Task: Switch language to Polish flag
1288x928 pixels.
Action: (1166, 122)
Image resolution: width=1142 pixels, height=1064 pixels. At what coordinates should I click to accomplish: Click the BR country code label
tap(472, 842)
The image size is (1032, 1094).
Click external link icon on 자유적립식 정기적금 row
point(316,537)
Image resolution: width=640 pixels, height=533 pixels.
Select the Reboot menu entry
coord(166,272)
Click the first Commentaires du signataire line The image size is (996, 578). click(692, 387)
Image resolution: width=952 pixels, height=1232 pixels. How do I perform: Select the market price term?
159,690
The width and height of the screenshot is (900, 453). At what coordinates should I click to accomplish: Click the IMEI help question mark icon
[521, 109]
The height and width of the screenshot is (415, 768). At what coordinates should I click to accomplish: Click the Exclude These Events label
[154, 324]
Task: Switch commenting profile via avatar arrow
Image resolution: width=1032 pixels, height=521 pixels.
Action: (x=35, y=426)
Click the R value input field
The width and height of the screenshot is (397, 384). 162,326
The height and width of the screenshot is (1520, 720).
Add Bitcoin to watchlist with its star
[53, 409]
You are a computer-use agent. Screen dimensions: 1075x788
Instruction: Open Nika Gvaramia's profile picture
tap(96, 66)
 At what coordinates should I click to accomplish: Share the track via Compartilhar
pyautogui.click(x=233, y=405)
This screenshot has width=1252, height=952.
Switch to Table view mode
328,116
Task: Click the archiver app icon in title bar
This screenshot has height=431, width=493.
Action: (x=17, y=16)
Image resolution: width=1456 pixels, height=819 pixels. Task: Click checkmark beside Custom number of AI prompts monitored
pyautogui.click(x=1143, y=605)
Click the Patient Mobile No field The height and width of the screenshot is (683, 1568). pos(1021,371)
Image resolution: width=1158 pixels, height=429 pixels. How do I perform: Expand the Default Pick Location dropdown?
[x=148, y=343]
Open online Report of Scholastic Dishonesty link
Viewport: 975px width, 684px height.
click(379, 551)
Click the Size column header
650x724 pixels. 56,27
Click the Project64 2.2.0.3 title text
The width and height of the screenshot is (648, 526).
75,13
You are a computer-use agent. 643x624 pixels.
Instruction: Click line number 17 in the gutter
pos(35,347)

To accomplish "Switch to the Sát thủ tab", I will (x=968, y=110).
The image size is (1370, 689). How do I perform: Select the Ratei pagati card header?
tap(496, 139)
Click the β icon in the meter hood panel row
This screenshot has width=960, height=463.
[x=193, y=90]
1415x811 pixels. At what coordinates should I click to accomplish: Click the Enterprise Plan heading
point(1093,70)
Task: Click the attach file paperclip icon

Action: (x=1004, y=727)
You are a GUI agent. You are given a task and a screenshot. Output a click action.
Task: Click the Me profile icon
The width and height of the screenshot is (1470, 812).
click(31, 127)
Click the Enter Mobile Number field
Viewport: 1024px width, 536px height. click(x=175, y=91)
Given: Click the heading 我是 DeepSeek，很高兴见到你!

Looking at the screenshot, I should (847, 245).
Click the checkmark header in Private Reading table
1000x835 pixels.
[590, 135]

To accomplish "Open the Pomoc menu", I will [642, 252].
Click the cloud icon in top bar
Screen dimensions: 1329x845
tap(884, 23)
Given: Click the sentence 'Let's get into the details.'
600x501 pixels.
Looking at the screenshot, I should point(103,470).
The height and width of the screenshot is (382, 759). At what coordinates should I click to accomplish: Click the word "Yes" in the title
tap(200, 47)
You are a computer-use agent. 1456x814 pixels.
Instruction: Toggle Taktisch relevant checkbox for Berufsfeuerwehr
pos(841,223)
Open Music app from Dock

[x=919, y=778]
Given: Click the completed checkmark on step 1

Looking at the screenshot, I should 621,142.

────────────────────────────────────────

Repeat each record above precisely as written.

Task: Switch language to Polish flag
1288x928 pixels.
Action: (1166, 122)
Image resolution: width=1142 pixels, height=1064 pixels. At what coordinates should I click to accomplish: Click the BR country code label
tap(472, 842)
The image size is (1032, 1094).
Click external link icon on 자유적립식 정기적금 row
point(316,537)
Image resolution: width=640 pixels, height=533 pixels.
Select the Reboot menu entry
coord(166,272)
Click the first Commentaires du signataire line The image size is (996, 578). click(692, 387)
Image resolution: width=952 pixels, height=1232 pixels. How do I perform: Select the market price term?
159,690
The width and height of the screenshot is (900, 453). At what coordinates should I click to accomplish: Click the IMEI help question mark icon
[521, 109]
The height and width of the screenshot is (415, 768). At what coordinates should I click to accomplish: Click the Exclude These Events label
[154, 324]
Task: Switch commenting profile via avatar arrow
Image resolution: width=1032 pixels, height=521 pixels.
Action: (x=35, y=426)
Click the R value input field
The width and height of the screenshot is (397, 384). 162,326
The height and width of the screenshot is (1520, 720).
Add Bitcoin to watchlist with its star
[53, 409]
You are a computer-use agent. Screen dimensions: 1075x788
Instruction: Open Nika Gvaramia's profile picture
tap(96, 66)
 At what coordinates should I click to accomplish: Share the track via Compartilhar
pyautogui.click(x=233, y=405)
This screenshot has width=1252, height=952.
Switch to Table view mode
328,116
Task: Click the archiver app icon in title bar
This screenshot has height=431, width=493.
Action: (x=17, y=16)
Image resolution: width=1456 pixels, height=819 pixels. Task: Click checkmark beside Custom number of AI prompts monitored
pyautogui.click(x=1143, y=605)
Click the Patient Mobile No field The height and width of the screenshot is (683, 1568). pos(1021,371)
Image resolution: width=1158 pixels, height=429 pixels. How do I perform: Expand the Default Pick Location dropdown?
[x=148, y=343]
Open online Report of Scholastic Dishonesty link
Viewport: 975px width, 684px height.
click(379, 551)
Click the Size column header
650x724 pixels. 56,27
Click the Project64 2.2.0.3 title text
The width and height of the screenshot is (648, 526).
75,13
You are a computer-use agent. 643x624 pixels.
Instruction: Click line number 17 in the gutter
pos(35,347)

To accomplish "Switch to the Sát thủ tab", I will (x=968, y=110).
The image size is (1370, 689). How do I perform: Select the Ratei pagati card header?
tap(496, 139)
Click the β icon in the meter hood panel row
This screenshot has width=960, height=463.
[x=193, y=90]
1415x811 pixels. At what coordinates should I click to accomplish: Click the Enterprise Plan heading
point(1093,70)
Task: Click the attach file paperclip icon

Action: (x=1004, y=727)
You are a GUI agent. You are given a task and a screenshot. Output a click action.
Task: Click the Me profile icon
The width and height of the screenshot is (1470, 812).
click(31, 127)
Click the Enter Mobile Number field
Viewport: 1024px width, 536px height. click(x=175, y=91)
Given: Click the heading 我是 DeepSeek，很高兴见到你!

Looking at the screenshot, I should (847, 245).
Click the checkmark header in Private Reading table
1000x835 pixels.
[590, 135]

To accomplish "Open the Pomoc menu", I will [642, 252].
Click the cloud icon in top bar
Screen dimensions: 1329x845
tap(884, 23)
Given: Click the sentence 'Let's get into the details.'
600x501 pixels.
Looking at the screenshot, I should point(103,470).
The height and width of the screenshot is (382, 759). At what coordinates should I click to accomplish: Click the word "Yes" in the title
tap(200, 47)
You are a computer-use agent. 1456x814 pixels.
Instruction: Toggle Taktisch relevant checkbox for Berufsfeuerwehr
pos(841,223)
Open Music app from Dock

[x=919, y=778]
Given: Click the completed checkmark on step 1

Looking at the screenshot, I should 621,142.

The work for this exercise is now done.